Given the reluctance or inability of the regulator to intervene, companies in Britain have begun to turn to the courts to seek redress against abusive posters. Britain has some of the strongest defamation laws in the world, with the burden of proof on the defendant. "The first thing we check is where the website is registered. If it's in the U.S. we can't do anything," says Michael Coyle, Director of UK internet law specialists, Lawdit, referring to freedom of speech protection. In the UK, on the other hand, "defamation can be used very powerfully. Solicitors take cases on a no-win, no-fee basis."

To bring such a case, though, companies need the identity of the person posting, and only a fraction of commentators use their real names. Because websites protect the identities of their subscribers -- many cite data protection laws and their own privacy policies -- knowing who to go after has been difficult. That's why Nighthawk and Nostra Terra used the courts to force ADVFN and iii to hand over details they hold on record about users. The tactic -- applying for a so-called Norwich Pharmacal order, named for a 1973 judgment which found that the Norwich Pharmacal Company was entitled to be told the identity of those whose illegal activity was hurting its business -- is now being considered by an organization representing hotels and guesthouses, for potentially defamatory reviews online.

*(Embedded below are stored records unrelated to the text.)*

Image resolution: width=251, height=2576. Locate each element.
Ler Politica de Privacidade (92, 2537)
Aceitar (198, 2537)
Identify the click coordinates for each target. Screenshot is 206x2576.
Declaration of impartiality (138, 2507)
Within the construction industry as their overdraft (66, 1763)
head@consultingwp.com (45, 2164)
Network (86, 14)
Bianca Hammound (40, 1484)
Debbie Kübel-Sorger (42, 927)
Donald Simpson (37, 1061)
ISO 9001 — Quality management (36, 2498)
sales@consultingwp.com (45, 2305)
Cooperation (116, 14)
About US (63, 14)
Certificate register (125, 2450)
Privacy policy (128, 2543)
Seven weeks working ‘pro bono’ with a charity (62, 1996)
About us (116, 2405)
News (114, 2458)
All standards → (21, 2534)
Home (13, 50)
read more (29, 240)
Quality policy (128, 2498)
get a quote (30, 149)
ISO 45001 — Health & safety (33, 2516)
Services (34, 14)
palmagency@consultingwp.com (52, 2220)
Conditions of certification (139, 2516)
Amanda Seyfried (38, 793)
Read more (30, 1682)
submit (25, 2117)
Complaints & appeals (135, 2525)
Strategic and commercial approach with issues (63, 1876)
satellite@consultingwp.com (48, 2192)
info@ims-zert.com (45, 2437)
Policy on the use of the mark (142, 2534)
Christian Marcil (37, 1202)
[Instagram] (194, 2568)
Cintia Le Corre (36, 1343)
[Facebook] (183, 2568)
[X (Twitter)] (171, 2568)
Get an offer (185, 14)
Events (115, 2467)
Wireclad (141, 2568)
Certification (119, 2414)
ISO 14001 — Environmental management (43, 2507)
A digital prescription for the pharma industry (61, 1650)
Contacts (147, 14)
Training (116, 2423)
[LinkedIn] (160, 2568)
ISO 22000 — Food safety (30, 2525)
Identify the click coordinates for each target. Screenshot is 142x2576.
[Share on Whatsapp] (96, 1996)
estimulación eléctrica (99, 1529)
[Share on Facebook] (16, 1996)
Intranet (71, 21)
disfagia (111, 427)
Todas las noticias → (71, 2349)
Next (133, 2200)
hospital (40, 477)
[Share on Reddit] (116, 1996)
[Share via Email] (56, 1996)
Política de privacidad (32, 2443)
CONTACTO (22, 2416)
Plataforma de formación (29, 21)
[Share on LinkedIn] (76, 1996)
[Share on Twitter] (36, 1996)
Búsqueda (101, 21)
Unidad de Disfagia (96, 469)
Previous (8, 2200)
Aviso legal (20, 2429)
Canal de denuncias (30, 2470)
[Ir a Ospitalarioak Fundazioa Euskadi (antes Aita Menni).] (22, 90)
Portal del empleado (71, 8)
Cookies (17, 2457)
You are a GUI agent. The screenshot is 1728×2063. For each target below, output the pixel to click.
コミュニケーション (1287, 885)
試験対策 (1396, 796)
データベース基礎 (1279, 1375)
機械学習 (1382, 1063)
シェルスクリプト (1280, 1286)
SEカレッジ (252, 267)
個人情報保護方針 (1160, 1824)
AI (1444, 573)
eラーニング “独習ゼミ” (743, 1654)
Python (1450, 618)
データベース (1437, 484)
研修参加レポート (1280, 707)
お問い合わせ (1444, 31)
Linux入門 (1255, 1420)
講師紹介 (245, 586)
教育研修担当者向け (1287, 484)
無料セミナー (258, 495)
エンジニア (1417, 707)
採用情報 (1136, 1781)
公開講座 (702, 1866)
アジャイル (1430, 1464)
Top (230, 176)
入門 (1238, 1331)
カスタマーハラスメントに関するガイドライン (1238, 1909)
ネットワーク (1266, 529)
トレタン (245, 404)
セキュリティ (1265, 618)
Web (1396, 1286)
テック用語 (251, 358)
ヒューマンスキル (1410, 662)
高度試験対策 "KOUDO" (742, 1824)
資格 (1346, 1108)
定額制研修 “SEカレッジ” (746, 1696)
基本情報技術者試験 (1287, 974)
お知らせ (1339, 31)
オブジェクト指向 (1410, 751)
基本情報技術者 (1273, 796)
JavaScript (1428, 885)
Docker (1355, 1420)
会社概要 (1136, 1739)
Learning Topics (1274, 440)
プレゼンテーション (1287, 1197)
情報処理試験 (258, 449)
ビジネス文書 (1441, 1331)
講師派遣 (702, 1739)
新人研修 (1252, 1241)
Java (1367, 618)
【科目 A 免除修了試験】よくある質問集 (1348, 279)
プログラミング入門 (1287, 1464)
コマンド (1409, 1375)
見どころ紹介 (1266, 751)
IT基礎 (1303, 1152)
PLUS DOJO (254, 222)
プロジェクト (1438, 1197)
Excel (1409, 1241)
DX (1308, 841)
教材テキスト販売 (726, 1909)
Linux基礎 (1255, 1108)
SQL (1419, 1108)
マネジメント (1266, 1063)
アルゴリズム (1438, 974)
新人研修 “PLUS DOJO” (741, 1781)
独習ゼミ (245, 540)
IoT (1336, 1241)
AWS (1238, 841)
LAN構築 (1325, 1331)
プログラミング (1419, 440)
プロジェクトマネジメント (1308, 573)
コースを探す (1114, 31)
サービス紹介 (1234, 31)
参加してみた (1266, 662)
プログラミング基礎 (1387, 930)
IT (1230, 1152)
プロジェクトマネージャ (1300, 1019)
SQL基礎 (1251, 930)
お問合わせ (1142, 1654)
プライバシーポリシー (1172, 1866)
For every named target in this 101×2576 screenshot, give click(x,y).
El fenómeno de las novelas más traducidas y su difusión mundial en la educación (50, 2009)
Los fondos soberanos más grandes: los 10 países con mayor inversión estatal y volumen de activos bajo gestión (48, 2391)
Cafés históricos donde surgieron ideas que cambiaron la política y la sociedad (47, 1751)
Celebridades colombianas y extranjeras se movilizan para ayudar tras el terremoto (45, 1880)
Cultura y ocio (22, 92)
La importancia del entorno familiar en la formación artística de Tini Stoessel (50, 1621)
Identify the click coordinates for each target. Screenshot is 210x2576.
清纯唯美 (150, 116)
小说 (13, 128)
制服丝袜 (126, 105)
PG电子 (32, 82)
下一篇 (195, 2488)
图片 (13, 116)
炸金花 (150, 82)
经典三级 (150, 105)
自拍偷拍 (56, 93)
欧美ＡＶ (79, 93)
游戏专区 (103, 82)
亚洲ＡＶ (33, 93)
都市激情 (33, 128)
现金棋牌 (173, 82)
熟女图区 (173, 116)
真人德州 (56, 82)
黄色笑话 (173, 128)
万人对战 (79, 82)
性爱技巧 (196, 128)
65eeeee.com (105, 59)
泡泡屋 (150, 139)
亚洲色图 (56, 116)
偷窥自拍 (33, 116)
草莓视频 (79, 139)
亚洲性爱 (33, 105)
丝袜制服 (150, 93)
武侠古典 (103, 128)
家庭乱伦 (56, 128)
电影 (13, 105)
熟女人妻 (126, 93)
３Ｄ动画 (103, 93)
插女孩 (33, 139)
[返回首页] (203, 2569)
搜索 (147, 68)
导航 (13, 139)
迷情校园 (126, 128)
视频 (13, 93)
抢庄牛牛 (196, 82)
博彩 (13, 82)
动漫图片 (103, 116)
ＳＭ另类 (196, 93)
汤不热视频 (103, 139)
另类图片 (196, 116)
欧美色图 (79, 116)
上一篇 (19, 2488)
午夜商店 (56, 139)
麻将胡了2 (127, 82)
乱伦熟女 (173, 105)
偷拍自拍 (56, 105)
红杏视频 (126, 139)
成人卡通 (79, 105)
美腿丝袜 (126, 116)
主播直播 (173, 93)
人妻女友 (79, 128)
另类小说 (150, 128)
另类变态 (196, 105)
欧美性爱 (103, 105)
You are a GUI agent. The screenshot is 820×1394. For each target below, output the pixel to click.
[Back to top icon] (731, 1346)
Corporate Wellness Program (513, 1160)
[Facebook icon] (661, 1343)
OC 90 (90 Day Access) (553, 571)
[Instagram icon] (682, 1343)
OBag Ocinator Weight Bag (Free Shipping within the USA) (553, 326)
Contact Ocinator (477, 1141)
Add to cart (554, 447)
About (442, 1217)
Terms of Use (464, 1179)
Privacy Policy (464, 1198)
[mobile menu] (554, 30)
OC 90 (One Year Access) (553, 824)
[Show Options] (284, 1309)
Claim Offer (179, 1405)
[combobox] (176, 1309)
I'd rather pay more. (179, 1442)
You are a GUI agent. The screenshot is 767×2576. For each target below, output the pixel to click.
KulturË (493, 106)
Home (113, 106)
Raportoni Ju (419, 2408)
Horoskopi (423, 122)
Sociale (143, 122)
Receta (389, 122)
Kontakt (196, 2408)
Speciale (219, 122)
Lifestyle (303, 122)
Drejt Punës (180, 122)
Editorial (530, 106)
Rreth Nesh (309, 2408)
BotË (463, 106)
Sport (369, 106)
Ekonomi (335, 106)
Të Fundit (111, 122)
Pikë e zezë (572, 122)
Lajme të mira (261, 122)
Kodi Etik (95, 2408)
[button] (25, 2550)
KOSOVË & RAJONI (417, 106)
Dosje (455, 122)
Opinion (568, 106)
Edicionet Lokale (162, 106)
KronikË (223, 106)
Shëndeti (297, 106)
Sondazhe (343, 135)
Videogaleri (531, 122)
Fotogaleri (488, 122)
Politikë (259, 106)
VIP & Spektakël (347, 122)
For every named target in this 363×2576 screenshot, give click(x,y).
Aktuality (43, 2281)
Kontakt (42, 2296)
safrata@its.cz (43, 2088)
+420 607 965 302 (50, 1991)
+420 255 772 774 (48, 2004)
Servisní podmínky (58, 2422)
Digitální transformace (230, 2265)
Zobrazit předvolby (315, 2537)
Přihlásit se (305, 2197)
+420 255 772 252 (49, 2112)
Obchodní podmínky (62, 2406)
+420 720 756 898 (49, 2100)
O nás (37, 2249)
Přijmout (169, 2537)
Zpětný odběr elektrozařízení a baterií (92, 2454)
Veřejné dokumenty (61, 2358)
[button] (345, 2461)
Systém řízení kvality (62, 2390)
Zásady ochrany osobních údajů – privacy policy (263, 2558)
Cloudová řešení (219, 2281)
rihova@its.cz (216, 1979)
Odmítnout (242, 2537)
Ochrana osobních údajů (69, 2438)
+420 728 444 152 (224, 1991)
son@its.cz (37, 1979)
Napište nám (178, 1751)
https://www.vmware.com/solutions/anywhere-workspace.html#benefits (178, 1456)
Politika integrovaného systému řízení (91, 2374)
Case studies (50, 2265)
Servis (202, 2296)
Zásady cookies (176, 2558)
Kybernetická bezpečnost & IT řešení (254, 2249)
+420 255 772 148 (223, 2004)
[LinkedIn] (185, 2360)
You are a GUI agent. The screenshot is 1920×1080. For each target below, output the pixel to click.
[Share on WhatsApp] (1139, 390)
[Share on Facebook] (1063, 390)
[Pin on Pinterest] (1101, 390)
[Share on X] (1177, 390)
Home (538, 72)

Just getting the order can cost thousands, if not tens of thousands of pounds, says Paul Chamberlain, solicitor with media lawyers Davenport Lyons. Even then it might yield only an email address, which will require another order to force the email provider to release records. "You're incurring significant costs to get involved in litigation even before incurring the significant costs of litigation," Chamberlain points out.

Despite those hurdles, Nostra Terra's Lofgran says he remains as determined as ever to face his tormentors down. But a spokesman for Nighthawk Energy said the company had decided not to pursue legal action against posters following Bramhill's decision to retire. In September, Bramhill had railed against the injustice of the attacks. "I'm a relatively rich guy and my reaction was to say: 'To hell with this...' Why should I be subjected to it? Somebody said 'I'm going to come down and put a shotgun to your mouth' and yet they allow this... It is shocking."

Davies, the Cyprus-based investor, believes self-regulation is the best way forward. "I think it's the responsibility of the people who use the board to report to the company that this has happened so the company can take action," Davies says. "I can't see how the board can monitor every single post."

In Hampstead, Marmor says people should do their own research, be careful, and stay wary of the boards. Then she looks at her monitor and smiles: "Finally! I get a ping to the upside!"